Re: URIs, used in RDF, that do not have associated documentation

Jonathan A Rees wrote:
> I think I now understand the proposal, and I respect the idea, and
> don't want to argue its merits. I am just trying to provide ways that
> the proposal can be improved. One way would be to be clear about what
> you mean by a "description", which is absolutely central to the
> proposal. Based on what you have written I can't really make sense of
> what you mean by "description" or "describe" (and we could get into a
> terminology squabble here; I am not interested in fighting about the
> use of the word, I just want the proposal to be clear about what you
> mean). 

I'll try to clarify this.

> Another way is to list under "risks" or "negatives" that
> certain common uses of URIs in RDF would be deprecated - namely the
> number of URIs used in extant RDF for which there is no discoverable
> documentation (say this however you like: RDF describing what the URI
> refers to, RDF defining or documenting the URI, etc.).

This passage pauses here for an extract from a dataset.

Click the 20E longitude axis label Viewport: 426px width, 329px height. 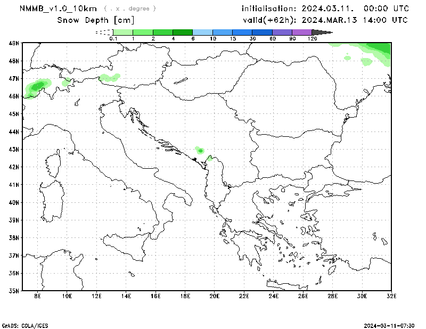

I gave some
> examples in the message that started this thread.

I'm sorry, but I don't understand why not having discoverable
documentation deprecates their use. Wouldn't this deprecate a number of
non-http URIs as well? I'm thinking of the urn scheme, and possible
others like tag and uuid. Anyway, since I'm convinced that this is not a
problem, I won't list it  under risks, but I'll try to comment on this
matter in some way.

Not being sure of what the resource is, is something inherited from the
world wide web, you can never be sure that a link target (you don't own)
will always return the same thing. This is inherent in the distributed
nature of the web.

> Also I don't think the change proposal details (document changes)
> actually implement what you are trying to accomplish. In the hashless
> general case, we already *know* that the response is a nominal
> representation - this is a consequence of HTTP so is nothing new. What
> you want to add is that the response either is/contains a description
> of what's identified, or, if it does not, then we know nothing about
> what the URI refers to, not even anything about its content or
> instances, and (by implication) one had better avoid using it in RDF,
> absent additional explanation.

I agree about everything except for the last implication. I'll try make
this more explicit in the text.

> Remember, I am *not* defending httpRange-14(a) as written or the
> baseline document, which has the same problem as what you have written
> - there is no way to learn anything useful about what's identified, so
> if all you have is the specifications on hand, good practice would be
> to *never* use 200 URIs in RDF, without additional explanation not
> obtained using GET (such as hasInstanceUri). I am just saying that, to
> make *me* happy, any modification of httpRange-14(a) ought to solve
> the important problem, which is that you ought to be able to learn
> *something* useful about what the URI identifies by doing a GET,
> however weak. Knowing that the result is a representation, or that the
> referent is an information resource, is not useful (the Flickr
> example), but knowing (or being allowed to expect) that it has the
> retrieved representation as content would be useful (as demonstrated
> empirically), or alternatively knowing that's it's a description would
> also be useful, as you suggest. But one can't deduce this from the
> change you propose.  Unless the proposal says that what you GET is a
> description, or a "nominal" description or should be taken to be a
> description if it looks like one or anything of that ilk, it won't
> accomplish your purpose.

My purpose is only to document how you can find RDF mentioning a URI
starting from the URI. In the best case the RDF might contain something
useful, but that is up to the provider of the RDF. Still, in a lot of
cases you won't learn anything by doing a GET on a random URI. This is
the state of the web today. There still are a lot of very useful URIs
with accompanying explicit RDF on the web though. We should work on
increasing this amount a step at the time, not try to take a short-cut
by defining all RDF-less URIs without consulting the URI owner. Sorry
about the rant. Anyway, I'm afraid my proposal won't make you happy.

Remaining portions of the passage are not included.